Recorded data
#####

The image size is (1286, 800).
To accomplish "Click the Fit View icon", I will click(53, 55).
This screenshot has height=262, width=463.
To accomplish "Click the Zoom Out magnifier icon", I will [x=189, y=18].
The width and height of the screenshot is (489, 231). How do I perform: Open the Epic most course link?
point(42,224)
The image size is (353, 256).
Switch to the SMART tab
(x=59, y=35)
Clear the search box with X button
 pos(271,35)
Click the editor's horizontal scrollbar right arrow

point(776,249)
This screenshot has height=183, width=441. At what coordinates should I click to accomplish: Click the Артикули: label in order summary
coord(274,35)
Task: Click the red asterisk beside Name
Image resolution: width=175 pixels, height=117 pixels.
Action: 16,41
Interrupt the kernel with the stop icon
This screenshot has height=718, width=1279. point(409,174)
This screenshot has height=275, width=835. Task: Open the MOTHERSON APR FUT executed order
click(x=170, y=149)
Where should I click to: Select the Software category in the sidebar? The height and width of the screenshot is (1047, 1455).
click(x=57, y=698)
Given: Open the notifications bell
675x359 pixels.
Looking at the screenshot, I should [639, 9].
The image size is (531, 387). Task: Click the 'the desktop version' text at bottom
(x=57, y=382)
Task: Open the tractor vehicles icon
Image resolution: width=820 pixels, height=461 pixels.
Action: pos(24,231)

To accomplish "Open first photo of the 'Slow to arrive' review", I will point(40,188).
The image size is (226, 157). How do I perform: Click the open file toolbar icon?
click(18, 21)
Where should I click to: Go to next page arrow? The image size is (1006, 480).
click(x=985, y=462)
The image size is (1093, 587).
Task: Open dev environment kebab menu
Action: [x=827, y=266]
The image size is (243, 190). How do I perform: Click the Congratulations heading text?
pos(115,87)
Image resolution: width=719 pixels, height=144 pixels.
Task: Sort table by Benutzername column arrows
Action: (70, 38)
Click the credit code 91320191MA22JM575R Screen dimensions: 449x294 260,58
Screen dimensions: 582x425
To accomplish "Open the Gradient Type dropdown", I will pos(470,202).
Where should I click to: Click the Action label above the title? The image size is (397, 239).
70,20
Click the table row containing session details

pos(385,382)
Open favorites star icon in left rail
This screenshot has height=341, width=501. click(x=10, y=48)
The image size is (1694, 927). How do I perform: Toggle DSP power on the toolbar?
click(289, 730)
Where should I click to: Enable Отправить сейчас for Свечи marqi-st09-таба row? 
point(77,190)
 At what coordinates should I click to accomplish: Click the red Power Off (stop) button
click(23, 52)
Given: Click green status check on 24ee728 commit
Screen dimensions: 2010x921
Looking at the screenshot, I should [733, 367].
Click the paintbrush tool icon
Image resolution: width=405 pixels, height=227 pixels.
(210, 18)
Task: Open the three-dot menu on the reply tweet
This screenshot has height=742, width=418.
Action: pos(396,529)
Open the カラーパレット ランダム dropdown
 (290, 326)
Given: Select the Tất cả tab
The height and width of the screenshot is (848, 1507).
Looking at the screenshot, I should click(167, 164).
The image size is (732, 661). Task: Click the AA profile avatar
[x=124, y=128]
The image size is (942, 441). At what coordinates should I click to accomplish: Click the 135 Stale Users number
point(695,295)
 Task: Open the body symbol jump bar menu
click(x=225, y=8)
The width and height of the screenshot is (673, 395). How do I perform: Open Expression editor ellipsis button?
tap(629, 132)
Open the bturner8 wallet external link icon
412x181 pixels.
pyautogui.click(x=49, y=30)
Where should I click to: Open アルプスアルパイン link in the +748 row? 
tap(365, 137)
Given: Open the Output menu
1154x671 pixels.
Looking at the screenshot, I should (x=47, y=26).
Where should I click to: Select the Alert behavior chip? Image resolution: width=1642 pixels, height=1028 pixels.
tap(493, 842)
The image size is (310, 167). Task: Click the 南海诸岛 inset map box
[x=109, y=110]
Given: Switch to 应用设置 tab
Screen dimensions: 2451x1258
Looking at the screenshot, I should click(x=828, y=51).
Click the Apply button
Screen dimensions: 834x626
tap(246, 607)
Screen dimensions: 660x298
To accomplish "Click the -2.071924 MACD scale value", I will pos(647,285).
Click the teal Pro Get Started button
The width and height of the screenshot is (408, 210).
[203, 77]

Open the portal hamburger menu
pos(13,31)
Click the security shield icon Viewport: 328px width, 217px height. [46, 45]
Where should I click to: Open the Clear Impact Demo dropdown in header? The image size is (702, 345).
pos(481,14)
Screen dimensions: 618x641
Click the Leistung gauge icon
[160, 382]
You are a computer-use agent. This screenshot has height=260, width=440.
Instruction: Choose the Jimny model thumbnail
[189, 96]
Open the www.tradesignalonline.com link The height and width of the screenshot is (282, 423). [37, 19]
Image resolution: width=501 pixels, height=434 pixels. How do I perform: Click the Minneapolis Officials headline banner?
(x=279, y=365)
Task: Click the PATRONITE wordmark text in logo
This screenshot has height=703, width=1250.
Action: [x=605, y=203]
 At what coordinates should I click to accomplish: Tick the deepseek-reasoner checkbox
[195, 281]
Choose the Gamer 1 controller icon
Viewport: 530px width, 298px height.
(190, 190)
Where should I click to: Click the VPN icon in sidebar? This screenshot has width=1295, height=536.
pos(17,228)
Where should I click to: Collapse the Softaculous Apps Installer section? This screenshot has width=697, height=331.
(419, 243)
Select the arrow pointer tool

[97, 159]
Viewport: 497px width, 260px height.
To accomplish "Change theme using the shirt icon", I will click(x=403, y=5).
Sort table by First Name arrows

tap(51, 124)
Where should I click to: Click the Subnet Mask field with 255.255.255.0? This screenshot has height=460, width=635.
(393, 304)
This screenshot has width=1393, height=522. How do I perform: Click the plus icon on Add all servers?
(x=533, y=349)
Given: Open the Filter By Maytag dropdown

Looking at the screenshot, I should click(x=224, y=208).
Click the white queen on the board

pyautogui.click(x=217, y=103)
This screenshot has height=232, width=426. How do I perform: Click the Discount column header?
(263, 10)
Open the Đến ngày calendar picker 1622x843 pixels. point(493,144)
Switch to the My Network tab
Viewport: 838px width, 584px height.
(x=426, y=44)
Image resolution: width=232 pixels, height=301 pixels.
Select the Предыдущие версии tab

#####

- [Written instruction]:
Rewrite every line of the material above as a Markdown table with the columns "No." and "Entry," skipping blank lines.

- [Exercise result]:
| No. | Entry |
|---|---|
| 1 | The image size is (1286, 800). |
| 2 | To accomplish "Click the Fit View icon", I will click(53, 55). |
| 3 | This screenshot has height=262, width=463. |
| 4 | To accomplish "Click the Zoom Out magnifier icon", I will [x=189, y=18]. |
| 5 | The width and height of the screenshot is (489, 231). How do I perform: Open the Epic most course link? |
| 6 | point(42,224) |
| 7 | The image size is (353, 256). |
| 8 | Switch to the SMART tab |
| 9 | (x=59, y=35) |
| 10 | Clear the search box with X button |
| 11 |  pos(271,35) |
| 12 | Click the editor's horizontal scrollbar right arrow |
| 13 | point(776,249) |
| 14 | This screenshot has height=183, width=441. At what coordinates should I click to accomplish: Click the Артикули: label in order summary |
| 15 | coord(274,35) |
| 16 | Task: Click the red asterisk beside Name |
| 17 | Image resolution: width=175 pixels, height=117 pixels. |
| 18 | Action: 16,41 |
| 19 | Interrupt the kernel with the stop icon |
| 20 | This screenshot has height=718, width=1279. point(409,174) |
| 21 | This screenshot has height=275, width=835. Task: Open the MOTHERSON APR FUT executed order |
| 22 | click(x=170, y=149) |
| 23 | Where should I click to: Select the Software category in the sidebar? The height and width of the screenshot is (1047, 1455). |
| 24 | click(x=57, y=698) |
| 25 | Given: Open the notifications bell |
| 26 | 675x359 pixels. |
| 27 | Looking at the screenshot, I should [639, 9]. |
| 28 | The image size is (531, 387). Task: Click the 'the desktop version' text at bottom |
| 29 | (x=57, y=382) |
| 30 | Task: Open the tractor vehicles icon |
| 31 | Image resolution: width=820 pixels, height=461 pixels. |
| 32 | Action: pos(24,231) |
| 33 | To accomplish "Open first photo of the 'Slow to arrive' review", I will point(40,188). |
| 34 | The image size is (226, 157). How do I perform: Click the open file toolbar icon? |
| 35 | click(18, 21) |
| 36 | Where should I click to: Go to next page arrow? The image size is (1006, 480). |
| 37 | click(x=985, y=462) |
| 38 | The image size is (1093, 587). |
| 39 | Task: Open dev environment kebab menu |
| 40 | Action: [x=827, y=266] |
| 41 | The image size is (243, 190). How do I perform: Click the Congratulations heading text? |
| 42 | pos(115,87) |
| 43 | Image resolution: width=719 pixels, height=144 pixels. |
| 44 | Task: Sort table by Benutzername column arrows |
| 45 | Action: (70, 38) |
| 46 | Click the credit code 91320191MA22JM575R Screen dimensions: 449x294 260,58 |
| 47 | Screen dimensions: 582x425 |
| 48 | To accomplish "Open the Gradient Type dropdown", I will pos(470,202). |
| 49 | Where should I click to: Click the Action label above the title? The image size is (397, 239). |
| 50 | 70,20 |
| 51 | Click the table row containing session details |
| 52 | pos(385,382) |
| 53 | Open favorites star icon in left rail |
| 54 | This screenshot has height=341, width=501. click(x=10, y=48) |
| 55 | The image size is (1694, 927). How do I perform: Toggle DSP power on the toolbar? |
| 56 | click(289, 730) |
| 57 | Where should I click to: Enable Отправить сейчас for Свечи marqi-st09-таба row?  |
| 58 | point(77,190) |
| 59 |  At what coordinates should I click to accomplish: Click the red Power Off (stop) button |
| 60 | click(23, 52) |
| 61 | Given: Click green status check on 24ee728 commit |
| 62 | Screen dimensions: 2010x921 |
| 63 | Looking at the screenshot, I should [733, 367]. |
| 64 | Click the paintbrush tool icon |
| 65 | Image resolution: width=405 pixels, height=227 pixels. |
| 66 | (210, 18) |
| 67 | Task: Open the three-dot menu on the reply tweet |
| 68 | This screenshot has height=742, width=418. |
| 69 | Action: pos(396,529) |
| 70 | Open the カラーパレット ランダム dropdown |
| 71 |  (290, 326) |
| 72 | Given: Select the Tất cả tab |
| 73 | The height and width of the screenshot is (848, 1507). |
| 74 | Looking at the screenshot, I should click(167, 164). |
| 75 | The image size is (732, 661). Task: Click the AA profile avatar |
| 76 | [x=124, y=128] |
| 77 | The image size is (942, 441). At what coordinates should I click to accomplish: Click the 135 Stale Users number |
| 78 | point(695,295) |
| 79 |  Task: Open the body symbol jump bar menu |
| 80 | click(x=225, y=8) |
| 81 | The width and height of the screenshot is (673, 395). How do I perform: Open Expression editor ellipsis button? |
| 82 | tap(629, 132) |
| 83 | Open the bturner8 wallet external link icon |
| 84 | 412x181 pixels. |
| 85 | pyautogui.click(x=49, y=30) |
| 86 | Where should I click to: Open アルプスアルパイン link in the +748 row?  |
| 87 | tap(365, 137) |
| 88 | Given: Open the Output menu |
| 89 | 1154x671 pixels. |
| 90 | Looking at the screenshot, I should (x=47, y=26). |
| 91 | Where should I click to: Select the Alert behavior chip? Image resolution: width=1642 pixels, height=1028 pixels. |
| 92 | tap(493, 842) |
| 93 | The image size is (310, 167). Task: Click the 南海诸岛 inset map box |
| 94 | [x=109, y=110] |
| 95 | Given: Switch to 应用设置 tab |
| 96 | Screen dimensions: 2451x1258 |
| 97 | Looking at the screenshot, I should click(x=828, y=51). |
| 98 | Click the Apply button |
| 99 | Screen dimensions: 834x626 |
| 100 | tap(246, 607) |
| 101 | Screen dimensions: 660x298 |
| 102 | To accomplish "Click the -2.071924 MACD scale value", I will pos(647,285). |
| 103 | Click the teal Pro Get Started button |
| 104 | The width and height of the screenshot is (408, 210). |
| 105 | [203, 77] |
| 106 | Open the portal hamburger menu |
| 107 | pos(13,31) |
| 108 | Click the security shield icon Viewport: 328px width, 217px height. [46, 45] |
| 109 | Where should I click to: Open the Clear Impact Demo dropdown in header? The image size is (702, 345). |
| 110 | pos(481,14) |
| 111 | Screen dimensions: 618x641 |
| 112 | Click the Leistung gauge icon |
| 113 | [160, 382] |
| 114 | You are a computer-use agent. This screenshot has height=260, width=440. |
| 115 | Instruction: Choose the Jimny model thumbnail |
| 116 | [189, 96] |
| 117 | Open the www.tradesignalonline.com link The height and width of the screenshot is (282, 423). [37, 19] |
| 118 | Image resolution: width=501 pixels, height=434 pixels. How do I perform: Click the Minneapolis Officials headline banner? |
| 119 | (x=279, y=365) |
| 120 | Task: Click the PATRONITE wordmark text in logo |
| 121 | This screenshot has height=703, width=1250. |
| 122 | Action: [x=605, y=203] |
| 123 |  At what coordinates should I click to accomplish: Tick the deepseek-reasoner checkbox |
| 124 | [195, 281] |
| 125 | Choose the Gamer 1 controller icon |
| 126 | Viewport: 530px width, 298px height. |
| 127 | (190, 190) |
| 128 | Where should I click to: Click the VPN icon in sidebar? This screenshot has width=1295, height=536. |
| 129 | pos(17,228) |
| 130 | Where should I click to: Collapse the Softaculous Apps Installer section? This screenshot has width=697, height=331. |
| 131 | (419, 243) |
| 132 | Select the arrow pointer tool |
| 133 | [97, 159] |
| 134 | Viewport: 497px width, 260px height. |
| 135 | To accomplish "Change theme using the shirt icon", I will click(x=403, y=5). |
| 136 | Sort table by First Name arrows |
| 137 | tap(51, 124) |
| 138 | Where should I click to: Click the Subnet Mask field with 255.255.255.0? This screenshot has height=460, width=635. |
| 139 | (393, 304) |
| 140 | This screenshot has width=1393, height=522. How do I perform: Click the plus icon on Add all servers? |
| 141 | (x=533, y=349) |
| 142 | Given: Open the Filter By Maytag dropdown |
| 143 | Looking at the screenshot, I should click(x=224, y=208). |
| 144 | Click the white queen on the board |
| 145 | pyautogui.click(x=217, y=103) |
| 146 | This screenshot has height=232, width=426. How do I perform: Click the Discount column header? |
| 147 | (263, 10) |
| 148 | Open the Đến ngày calendar picker 1622x843 pixels. point(493,144) |
| 149 | Switch to the My Network tab |
| 150 | Viewport: 838px width, 584px height. |
| 151 | (x=426, y=44) |
| 152 | Image resolution: width=232 pixels, height=301 pixels. |
| 153 | Select the Предыдущие версии tab |